(Saved data entries)
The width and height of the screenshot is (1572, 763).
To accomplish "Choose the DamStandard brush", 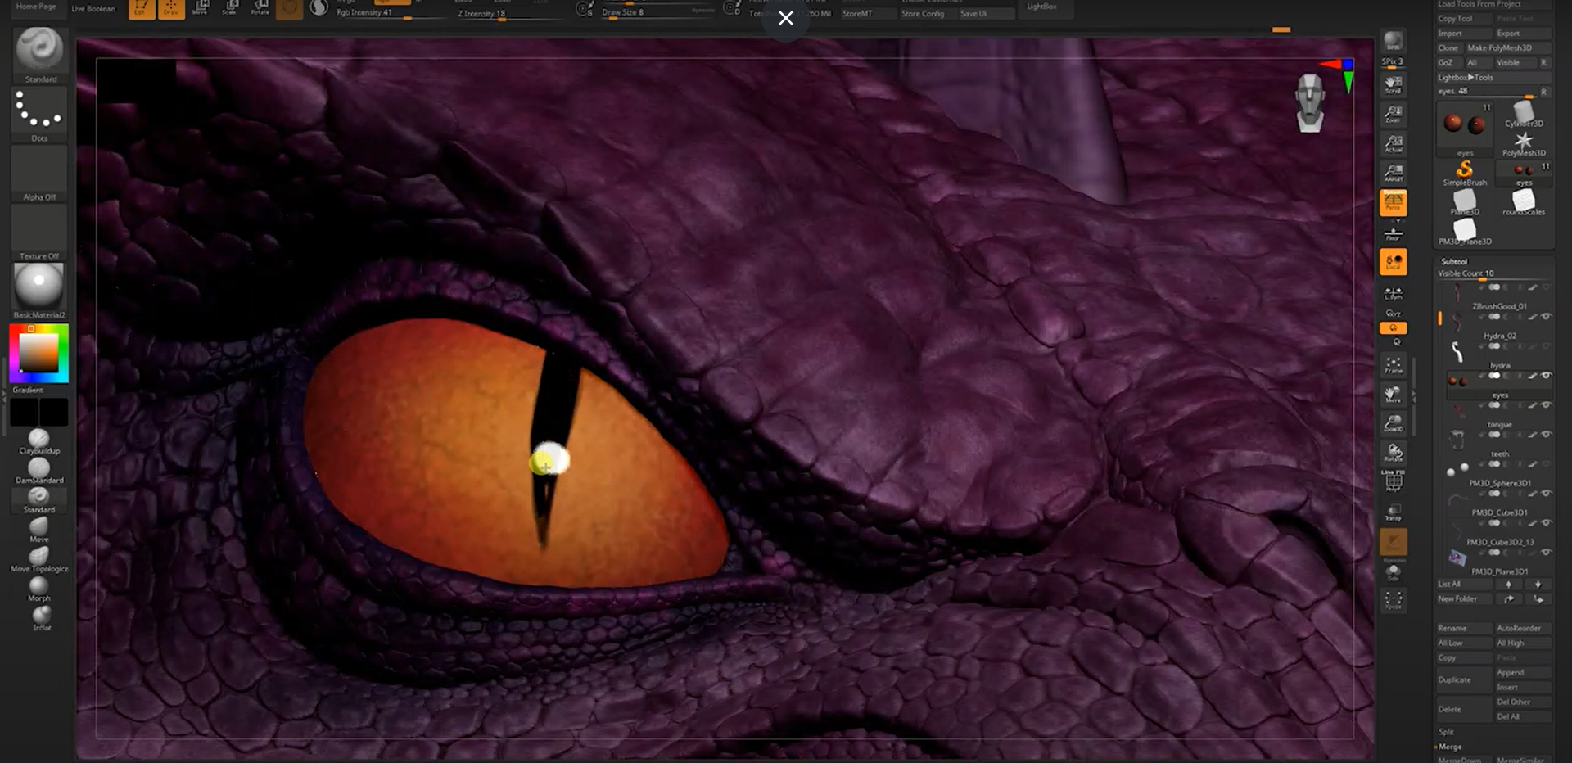I will tap(38, 468).
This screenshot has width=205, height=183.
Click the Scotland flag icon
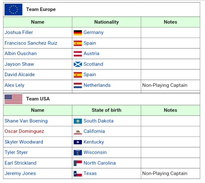pos(78,64)
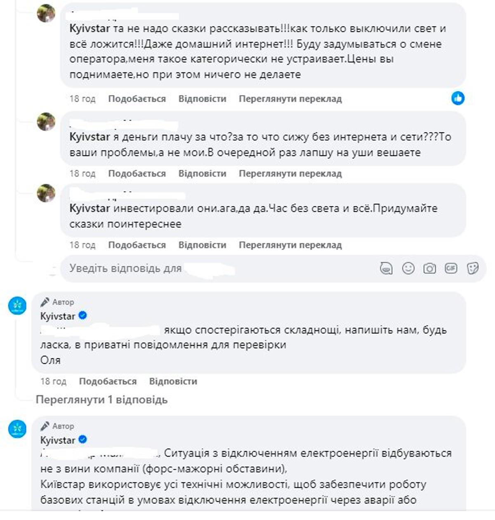
Task: Open Kyivstar profile name above the Оля reply
Action: (x=58, y=316)
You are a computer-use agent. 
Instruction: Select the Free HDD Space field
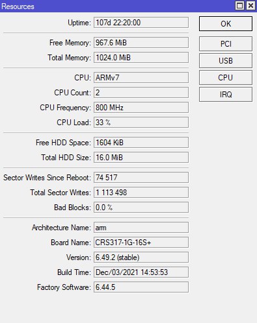point(141,143)
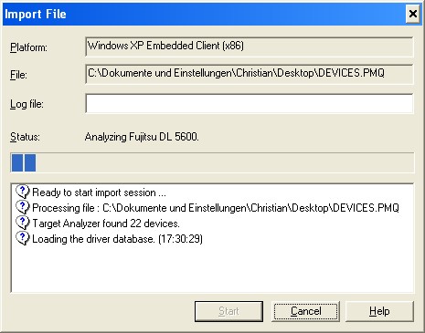
Task: Click the info icon next to 'Target Analyzer found 22 devices'
Action: (x=22, y=223)
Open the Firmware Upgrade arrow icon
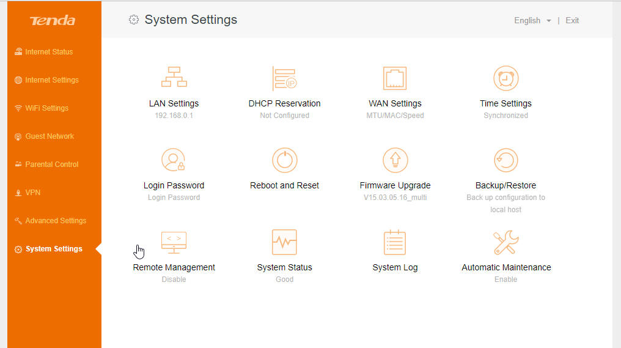Viewport: 621px width, 348px height. 395,160
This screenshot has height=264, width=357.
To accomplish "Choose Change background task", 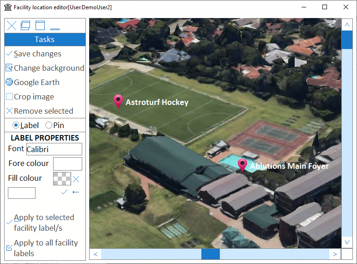I will point(48,68).
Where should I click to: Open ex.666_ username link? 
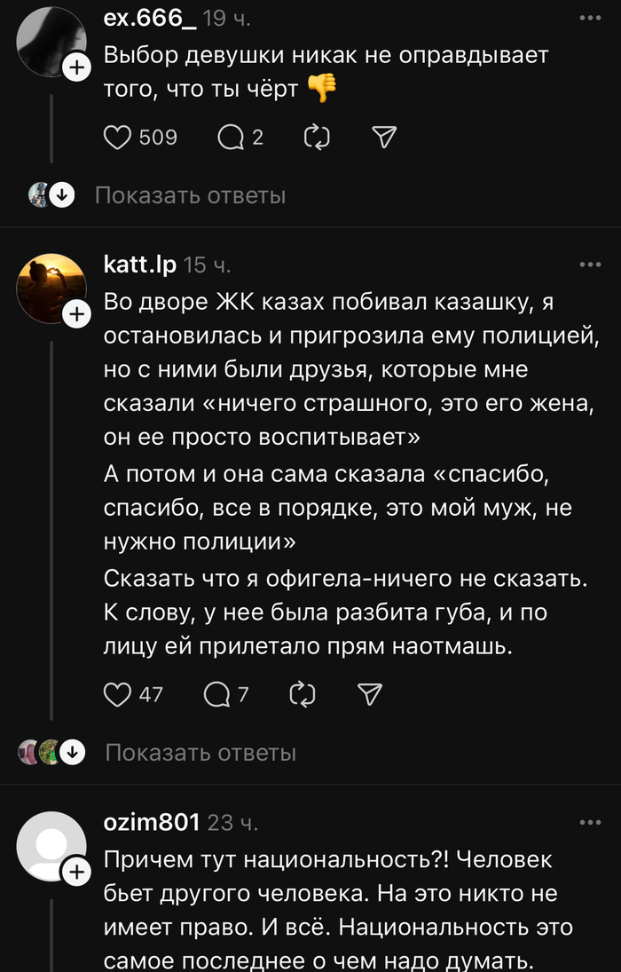(x=150, y=18)
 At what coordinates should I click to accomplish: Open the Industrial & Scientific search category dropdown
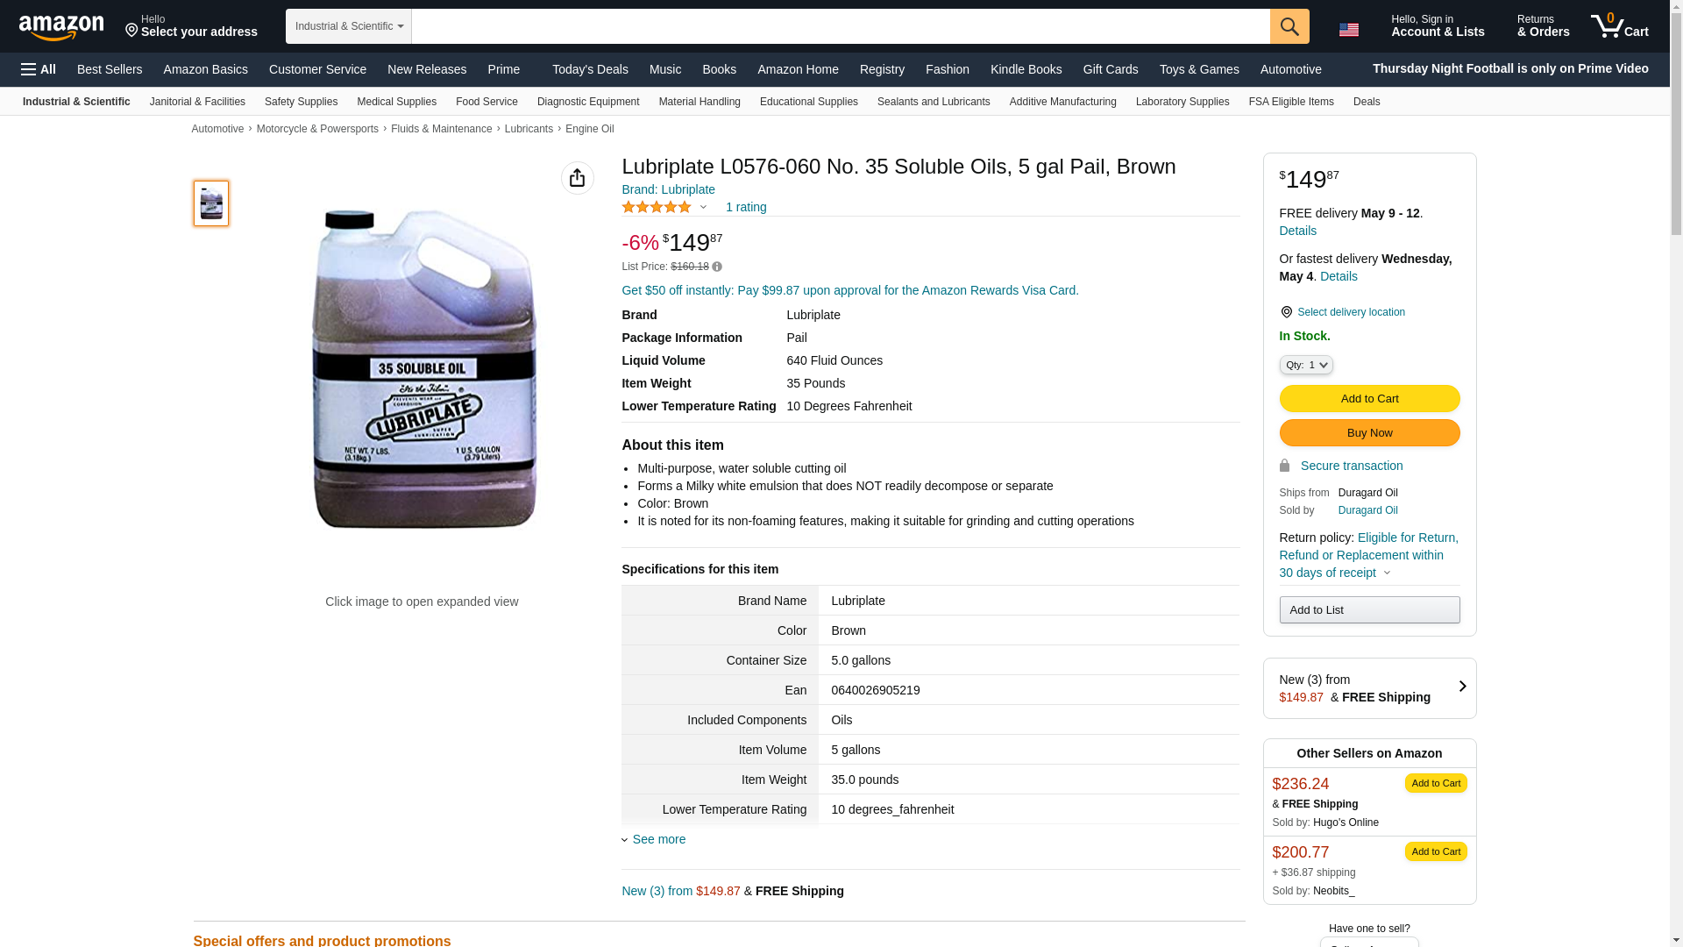click(x=348, y=26)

=== PROBLEM ===
Within the data above, how many lines include the string "screenshot"? Answer with the number by itself.

=== WRITTEN RESPONSE ===
3